*Aim of the exercise*.
Edit the lines from the one containing "L'originalità della copia (196, 592)" through the one containing "Chiese del Quirinale (385, 458)", inclusive, so that "Fori Imperiali" becomes "Foro Romano" and nothing else changes. Give back only those lines.

╭─ Records for processing

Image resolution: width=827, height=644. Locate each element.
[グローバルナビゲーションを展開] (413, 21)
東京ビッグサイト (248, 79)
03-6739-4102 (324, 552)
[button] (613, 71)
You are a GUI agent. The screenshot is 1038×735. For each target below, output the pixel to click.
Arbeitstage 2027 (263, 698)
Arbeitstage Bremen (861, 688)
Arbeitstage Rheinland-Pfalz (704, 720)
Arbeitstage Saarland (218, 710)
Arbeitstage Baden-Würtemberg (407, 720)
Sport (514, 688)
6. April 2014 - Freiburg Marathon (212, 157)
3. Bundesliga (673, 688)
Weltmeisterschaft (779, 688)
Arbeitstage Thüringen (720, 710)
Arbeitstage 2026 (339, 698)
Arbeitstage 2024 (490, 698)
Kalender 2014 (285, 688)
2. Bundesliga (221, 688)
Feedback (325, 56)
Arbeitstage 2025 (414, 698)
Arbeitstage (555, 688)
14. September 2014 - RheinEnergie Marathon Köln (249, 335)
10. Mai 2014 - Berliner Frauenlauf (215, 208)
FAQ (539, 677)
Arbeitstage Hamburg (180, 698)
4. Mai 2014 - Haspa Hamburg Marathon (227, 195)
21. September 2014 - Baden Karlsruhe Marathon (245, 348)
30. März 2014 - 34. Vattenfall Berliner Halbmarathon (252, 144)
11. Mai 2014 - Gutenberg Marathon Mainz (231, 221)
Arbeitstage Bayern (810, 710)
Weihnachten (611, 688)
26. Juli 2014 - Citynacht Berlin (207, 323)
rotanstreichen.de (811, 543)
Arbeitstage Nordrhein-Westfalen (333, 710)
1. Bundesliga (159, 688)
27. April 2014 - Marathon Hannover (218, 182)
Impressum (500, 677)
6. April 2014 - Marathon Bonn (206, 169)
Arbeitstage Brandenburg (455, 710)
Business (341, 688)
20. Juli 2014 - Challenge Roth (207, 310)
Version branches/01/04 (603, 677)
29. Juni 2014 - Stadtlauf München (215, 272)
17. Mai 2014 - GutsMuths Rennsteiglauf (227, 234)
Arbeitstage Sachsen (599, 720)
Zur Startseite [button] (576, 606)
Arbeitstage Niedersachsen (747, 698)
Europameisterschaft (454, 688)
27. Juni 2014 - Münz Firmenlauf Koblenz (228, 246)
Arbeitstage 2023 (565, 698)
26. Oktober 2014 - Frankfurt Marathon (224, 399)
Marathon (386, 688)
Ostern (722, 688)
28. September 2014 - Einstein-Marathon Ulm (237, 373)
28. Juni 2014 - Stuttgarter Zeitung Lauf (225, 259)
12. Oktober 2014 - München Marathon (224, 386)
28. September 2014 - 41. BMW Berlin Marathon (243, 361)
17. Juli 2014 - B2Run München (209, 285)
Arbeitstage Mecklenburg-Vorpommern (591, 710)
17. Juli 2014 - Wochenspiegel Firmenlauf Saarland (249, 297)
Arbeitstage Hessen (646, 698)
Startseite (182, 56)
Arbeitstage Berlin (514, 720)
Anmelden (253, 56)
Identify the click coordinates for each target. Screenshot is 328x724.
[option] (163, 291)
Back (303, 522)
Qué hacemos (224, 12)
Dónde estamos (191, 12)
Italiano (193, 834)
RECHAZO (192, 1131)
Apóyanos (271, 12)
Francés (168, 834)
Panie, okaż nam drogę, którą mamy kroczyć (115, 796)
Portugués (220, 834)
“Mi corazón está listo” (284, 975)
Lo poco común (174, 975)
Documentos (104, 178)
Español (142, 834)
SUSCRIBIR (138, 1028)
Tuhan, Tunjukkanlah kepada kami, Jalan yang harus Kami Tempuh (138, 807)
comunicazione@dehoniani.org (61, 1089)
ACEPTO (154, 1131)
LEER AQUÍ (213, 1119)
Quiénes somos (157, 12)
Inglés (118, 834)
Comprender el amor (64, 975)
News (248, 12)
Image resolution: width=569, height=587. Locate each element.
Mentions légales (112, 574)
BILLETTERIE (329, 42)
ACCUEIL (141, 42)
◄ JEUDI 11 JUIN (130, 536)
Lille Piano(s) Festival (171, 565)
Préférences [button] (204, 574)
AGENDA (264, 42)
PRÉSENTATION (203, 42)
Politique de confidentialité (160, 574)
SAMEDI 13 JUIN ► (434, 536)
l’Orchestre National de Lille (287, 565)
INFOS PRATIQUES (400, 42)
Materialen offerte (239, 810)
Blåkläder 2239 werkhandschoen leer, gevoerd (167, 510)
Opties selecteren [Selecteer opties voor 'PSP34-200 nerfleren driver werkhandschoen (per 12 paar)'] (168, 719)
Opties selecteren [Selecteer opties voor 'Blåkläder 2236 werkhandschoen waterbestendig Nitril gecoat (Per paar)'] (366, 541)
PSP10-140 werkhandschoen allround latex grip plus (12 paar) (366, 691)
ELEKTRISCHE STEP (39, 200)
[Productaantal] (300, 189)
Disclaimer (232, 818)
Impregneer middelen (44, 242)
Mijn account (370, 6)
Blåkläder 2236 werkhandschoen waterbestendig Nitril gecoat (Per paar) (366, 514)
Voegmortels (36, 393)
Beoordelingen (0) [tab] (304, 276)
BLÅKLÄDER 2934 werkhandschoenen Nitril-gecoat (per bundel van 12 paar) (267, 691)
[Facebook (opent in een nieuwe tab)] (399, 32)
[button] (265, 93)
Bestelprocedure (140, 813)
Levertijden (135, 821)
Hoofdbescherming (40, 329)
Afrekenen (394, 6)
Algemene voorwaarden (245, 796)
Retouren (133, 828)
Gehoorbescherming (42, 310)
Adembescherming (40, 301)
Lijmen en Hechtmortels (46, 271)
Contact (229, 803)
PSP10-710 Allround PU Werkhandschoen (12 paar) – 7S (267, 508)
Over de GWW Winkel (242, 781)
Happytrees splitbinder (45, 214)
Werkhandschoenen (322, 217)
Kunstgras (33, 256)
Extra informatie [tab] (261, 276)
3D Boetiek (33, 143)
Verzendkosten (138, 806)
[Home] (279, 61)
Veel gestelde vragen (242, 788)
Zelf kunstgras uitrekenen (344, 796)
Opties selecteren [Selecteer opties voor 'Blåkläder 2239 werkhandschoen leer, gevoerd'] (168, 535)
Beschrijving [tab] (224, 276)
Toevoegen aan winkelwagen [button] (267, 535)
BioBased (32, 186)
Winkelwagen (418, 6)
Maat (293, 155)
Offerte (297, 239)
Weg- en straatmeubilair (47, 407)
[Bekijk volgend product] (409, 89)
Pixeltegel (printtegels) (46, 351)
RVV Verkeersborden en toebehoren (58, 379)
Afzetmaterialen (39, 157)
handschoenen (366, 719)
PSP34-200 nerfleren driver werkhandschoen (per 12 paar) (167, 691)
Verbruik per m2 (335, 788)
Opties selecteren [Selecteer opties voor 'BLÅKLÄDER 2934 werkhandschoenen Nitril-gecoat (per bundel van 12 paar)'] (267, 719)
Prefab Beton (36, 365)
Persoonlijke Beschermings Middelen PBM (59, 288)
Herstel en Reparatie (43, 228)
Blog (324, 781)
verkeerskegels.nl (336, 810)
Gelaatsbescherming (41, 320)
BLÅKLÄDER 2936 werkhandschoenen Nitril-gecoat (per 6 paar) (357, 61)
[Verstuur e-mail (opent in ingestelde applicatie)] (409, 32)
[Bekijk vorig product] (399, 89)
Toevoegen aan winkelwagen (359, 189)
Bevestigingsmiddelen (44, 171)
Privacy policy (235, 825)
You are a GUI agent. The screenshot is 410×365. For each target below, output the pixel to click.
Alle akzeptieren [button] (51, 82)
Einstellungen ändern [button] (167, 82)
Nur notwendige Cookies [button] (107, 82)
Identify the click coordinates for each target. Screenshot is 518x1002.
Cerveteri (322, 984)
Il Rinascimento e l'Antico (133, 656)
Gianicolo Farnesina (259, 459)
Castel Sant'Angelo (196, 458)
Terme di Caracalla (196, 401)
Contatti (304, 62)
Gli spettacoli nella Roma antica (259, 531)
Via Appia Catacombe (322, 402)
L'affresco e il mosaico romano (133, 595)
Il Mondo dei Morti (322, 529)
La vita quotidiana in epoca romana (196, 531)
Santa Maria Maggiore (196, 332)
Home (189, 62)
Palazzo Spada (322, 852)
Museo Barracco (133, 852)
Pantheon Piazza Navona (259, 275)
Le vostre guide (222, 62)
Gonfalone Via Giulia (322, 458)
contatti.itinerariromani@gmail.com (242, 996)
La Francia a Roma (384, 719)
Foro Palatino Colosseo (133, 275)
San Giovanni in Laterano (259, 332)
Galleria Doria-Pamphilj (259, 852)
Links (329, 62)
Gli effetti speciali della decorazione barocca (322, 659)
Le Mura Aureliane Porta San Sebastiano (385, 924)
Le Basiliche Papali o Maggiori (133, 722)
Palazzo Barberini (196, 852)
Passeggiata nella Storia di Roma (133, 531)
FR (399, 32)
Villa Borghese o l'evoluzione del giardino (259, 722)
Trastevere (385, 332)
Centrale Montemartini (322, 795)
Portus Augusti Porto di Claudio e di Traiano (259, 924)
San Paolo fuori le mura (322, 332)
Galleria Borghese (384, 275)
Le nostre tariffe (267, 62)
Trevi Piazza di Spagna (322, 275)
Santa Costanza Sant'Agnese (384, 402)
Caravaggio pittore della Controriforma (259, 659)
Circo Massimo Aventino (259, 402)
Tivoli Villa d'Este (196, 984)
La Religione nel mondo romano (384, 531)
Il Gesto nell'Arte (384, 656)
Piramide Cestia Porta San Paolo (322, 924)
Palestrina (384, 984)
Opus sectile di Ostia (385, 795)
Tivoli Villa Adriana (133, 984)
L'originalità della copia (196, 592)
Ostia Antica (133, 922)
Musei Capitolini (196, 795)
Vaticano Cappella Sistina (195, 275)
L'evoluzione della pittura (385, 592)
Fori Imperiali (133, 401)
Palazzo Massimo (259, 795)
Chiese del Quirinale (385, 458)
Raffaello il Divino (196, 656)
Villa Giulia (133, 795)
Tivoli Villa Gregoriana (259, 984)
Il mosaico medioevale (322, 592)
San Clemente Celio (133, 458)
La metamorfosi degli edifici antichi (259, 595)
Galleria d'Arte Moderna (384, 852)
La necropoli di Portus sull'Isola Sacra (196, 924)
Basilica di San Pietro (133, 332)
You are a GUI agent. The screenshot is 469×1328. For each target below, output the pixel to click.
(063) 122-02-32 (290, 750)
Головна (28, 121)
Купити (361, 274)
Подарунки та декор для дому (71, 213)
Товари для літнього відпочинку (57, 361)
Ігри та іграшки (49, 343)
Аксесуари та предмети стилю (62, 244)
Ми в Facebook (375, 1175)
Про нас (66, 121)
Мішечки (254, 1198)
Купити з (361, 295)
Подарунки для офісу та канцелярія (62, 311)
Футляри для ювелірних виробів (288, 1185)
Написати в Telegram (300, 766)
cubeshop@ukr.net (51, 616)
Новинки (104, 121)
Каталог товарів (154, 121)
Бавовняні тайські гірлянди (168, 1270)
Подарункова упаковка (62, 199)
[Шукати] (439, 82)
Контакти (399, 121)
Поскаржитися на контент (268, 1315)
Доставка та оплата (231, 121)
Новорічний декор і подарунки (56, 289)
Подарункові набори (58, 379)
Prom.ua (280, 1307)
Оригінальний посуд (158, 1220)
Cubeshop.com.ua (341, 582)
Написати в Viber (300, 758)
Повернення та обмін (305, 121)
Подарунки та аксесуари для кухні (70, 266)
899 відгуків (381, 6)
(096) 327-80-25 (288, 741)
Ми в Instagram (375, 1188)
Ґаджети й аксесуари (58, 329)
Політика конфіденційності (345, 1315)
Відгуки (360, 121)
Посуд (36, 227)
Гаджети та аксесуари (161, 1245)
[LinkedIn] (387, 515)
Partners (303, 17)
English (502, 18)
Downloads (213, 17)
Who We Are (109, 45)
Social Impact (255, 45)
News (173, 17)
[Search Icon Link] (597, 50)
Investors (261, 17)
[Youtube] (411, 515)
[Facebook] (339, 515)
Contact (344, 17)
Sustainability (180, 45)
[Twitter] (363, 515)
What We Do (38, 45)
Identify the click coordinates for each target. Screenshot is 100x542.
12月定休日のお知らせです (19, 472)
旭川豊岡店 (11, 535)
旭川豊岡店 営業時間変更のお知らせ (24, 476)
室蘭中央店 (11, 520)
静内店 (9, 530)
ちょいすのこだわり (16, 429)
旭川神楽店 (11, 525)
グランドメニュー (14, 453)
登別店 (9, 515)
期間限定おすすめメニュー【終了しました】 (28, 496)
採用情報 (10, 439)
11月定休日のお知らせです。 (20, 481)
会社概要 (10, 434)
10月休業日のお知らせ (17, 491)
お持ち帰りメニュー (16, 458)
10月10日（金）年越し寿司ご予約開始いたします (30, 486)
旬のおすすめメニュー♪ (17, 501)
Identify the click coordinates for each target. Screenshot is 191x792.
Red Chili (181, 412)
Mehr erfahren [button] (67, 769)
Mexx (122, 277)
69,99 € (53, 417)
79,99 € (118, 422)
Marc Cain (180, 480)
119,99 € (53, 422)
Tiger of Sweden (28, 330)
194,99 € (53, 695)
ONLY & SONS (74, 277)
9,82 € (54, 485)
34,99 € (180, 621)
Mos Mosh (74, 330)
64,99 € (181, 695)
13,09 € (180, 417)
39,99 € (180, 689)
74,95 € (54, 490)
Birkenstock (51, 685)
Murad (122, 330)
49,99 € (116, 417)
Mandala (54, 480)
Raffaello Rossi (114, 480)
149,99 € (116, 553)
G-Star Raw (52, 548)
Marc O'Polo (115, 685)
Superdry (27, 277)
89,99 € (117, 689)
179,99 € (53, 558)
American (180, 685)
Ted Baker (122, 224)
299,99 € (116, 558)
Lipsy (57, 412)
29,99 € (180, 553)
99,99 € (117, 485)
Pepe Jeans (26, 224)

╰─

*Complete answer*.
L'originalità della copia (196, 592)
Ostia Antica (133, 922)
Musei Capitolini (196, 795)
Vaticano Cappella Sistina (195, 275)
L'evoluzione della pittura (385, 592)
Foro Romano (133, 401)
Palazzo Massimo (259, 795)
Chiese del Quirinale (385, 458)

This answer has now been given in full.